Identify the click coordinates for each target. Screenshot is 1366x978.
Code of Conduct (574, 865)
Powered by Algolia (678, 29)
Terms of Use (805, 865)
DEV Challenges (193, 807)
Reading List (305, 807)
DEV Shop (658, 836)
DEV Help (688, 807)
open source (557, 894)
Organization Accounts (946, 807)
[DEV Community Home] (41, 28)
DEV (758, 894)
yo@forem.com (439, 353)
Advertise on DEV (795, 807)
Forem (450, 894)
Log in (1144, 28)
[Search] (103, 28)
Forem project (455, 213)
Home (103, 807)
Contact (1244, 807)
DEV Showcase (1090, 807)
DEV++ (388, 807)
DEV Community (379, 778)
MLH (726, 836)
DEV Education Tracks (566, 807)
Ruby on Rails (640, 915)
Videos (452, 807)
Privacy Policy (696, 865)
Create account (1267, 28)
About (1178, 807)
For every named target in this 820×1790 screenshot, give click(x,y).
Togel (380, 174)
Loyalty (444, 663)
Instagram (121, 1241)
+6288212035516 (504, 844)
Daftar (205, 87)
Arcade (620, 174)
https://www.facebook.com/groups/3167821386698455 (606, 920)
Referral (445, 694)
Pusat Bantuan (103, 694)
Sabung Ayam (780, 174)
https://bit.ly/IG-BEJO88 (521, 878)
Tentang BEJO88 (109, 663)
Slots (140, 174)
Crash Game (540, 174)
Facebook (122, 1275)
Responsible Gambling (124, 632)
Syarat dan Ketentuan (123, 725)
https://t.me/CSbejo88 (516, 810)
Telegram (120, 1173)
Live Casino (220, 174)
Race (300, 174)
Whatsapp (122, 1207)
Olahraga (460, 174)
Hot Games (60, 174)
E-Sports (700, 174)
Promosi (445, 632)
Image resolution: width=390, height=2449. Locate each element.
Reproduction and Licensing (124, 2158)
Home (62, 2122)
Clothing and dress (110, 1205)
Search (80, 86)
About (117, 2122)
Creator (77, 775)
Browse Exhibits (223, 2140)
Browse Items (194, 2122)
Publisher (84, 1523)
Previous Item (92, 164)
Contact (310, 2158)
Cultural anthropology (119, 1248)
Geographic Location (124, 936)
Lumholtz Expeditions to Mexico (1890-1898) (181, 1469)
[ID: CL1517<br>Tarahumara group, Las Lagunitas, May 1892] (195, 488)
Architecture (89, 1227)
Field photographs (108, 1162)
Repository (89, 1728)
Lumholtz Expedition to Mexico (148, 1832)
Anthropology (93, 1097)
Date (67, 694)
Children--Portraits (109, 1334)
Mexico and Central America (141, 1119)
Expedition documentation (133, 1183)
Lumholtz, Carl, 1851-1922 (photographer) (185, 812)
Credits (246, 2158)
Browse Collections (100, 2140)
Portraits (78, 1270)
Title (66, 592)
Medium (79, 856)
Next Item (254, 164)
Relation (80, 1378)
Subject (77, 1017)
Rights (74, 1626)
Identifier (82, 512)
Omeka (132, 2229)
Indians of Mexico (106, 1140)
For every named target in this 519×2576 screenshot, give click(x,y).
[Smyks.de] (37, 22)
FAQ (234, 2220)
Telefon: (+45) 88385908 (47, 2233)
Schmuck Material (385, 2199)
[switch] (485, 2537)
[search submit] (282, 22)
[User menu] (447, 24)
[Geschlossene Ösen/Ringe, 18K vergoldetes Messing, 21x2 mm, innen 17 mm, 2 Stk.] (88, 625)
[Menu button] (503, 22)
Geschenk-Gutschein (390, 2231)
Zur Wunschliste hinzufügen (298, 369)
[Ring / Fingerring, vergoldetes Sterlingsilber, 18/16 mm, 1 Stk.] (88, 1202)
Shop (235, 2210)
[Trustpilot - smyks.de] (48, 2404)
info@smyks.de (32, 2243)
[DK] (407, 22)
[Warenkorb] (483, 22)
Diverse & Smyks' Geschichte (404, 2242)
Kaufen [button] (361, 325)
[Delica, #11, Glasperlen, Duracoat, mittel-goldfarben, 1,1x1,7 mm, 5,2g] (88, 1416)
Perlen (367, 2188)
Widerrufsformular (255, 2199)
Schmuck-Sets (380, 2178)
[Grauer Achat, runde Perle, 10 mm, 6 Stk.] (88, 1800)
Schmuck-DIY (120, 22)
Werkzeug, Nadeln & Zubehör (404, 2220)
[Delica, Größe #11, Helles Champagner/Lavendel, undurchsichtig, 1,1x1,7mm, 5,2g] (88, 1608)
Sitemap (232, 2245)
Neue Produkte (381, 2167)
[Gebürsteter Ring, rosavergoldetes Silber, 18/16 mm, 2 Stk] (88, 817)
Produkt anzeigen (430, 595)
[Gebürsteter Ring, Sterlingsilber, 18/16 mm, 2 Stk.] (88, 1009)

→ **TO DO**: Only the lines above starting with the one with "Videos (452, 807)" and going through the one with "Repository (89, 1728)" are to be copied, word for word and with both ends kept.

→ **TASK SOLUTION**:
Videos (452, 807)
Privacy Policy (696, 865)
Create account (1267, 28)
About (1178, 807)
For every named target in this 820×1790 screenshot, give click(x,y).
Togel (380, 174)
Loyalty (444, 663)
Instagram (121, 1241)
+6288212035516 (504, 844)
Daftar (205, 87)
Arcade (620, 174)
https://www.facebook.com/groups/3167821386698455 (606, 920)
Referral (445, 694)
Pusat Bantuan (103, 694)
Sabung Ayam (780, 174)
https://bit.ly/IG-BEJO88 (521, 878)
Tentang BEJO88 (109, 663)
Slots (140, 174)
Crash Game (540, 174)
Facebook (122, 1275)
Responsible Gambling (124, 632)
Syarat dan Ketentuan (123, 725)
https://t.me/CSbejo88 (516, 810)
Telegram (120, 1173)
Live Casino (220, 174)
Race (300, 174)
Whatsapp (122, 1207)
Olahraga (460, 174)
Hot Games (60, 174)
E-Sports (700, 174)
Promosi (445, 632)
Image resolution: width=390, height=2449. Locate each element.
Reproduction and Licensing (124, 2158)
Home (62, 2122)
Clothing and dress (110, 1205)
Search (80, 86)
About (117, 2122)
Creator (77, 775)
Browse Exhibits (223, 2140)
Browse Items (194, 2122)
Publisher (84, 1523)
Previous Item (92, 164)
Contact (310, 2158)
Cultural anthropology (119, 1248)
Geographic Location (124, 936)
Lumholtz Expeditions to Mexico (1890-1898) (181, 1469)
[ID: CL1517<br>Tarahumara group, Las Lagunitas, May 1892] (195, 488)
Architecture (89, 1227)
Field photographs (108, 1162)
Repository (89, 1728)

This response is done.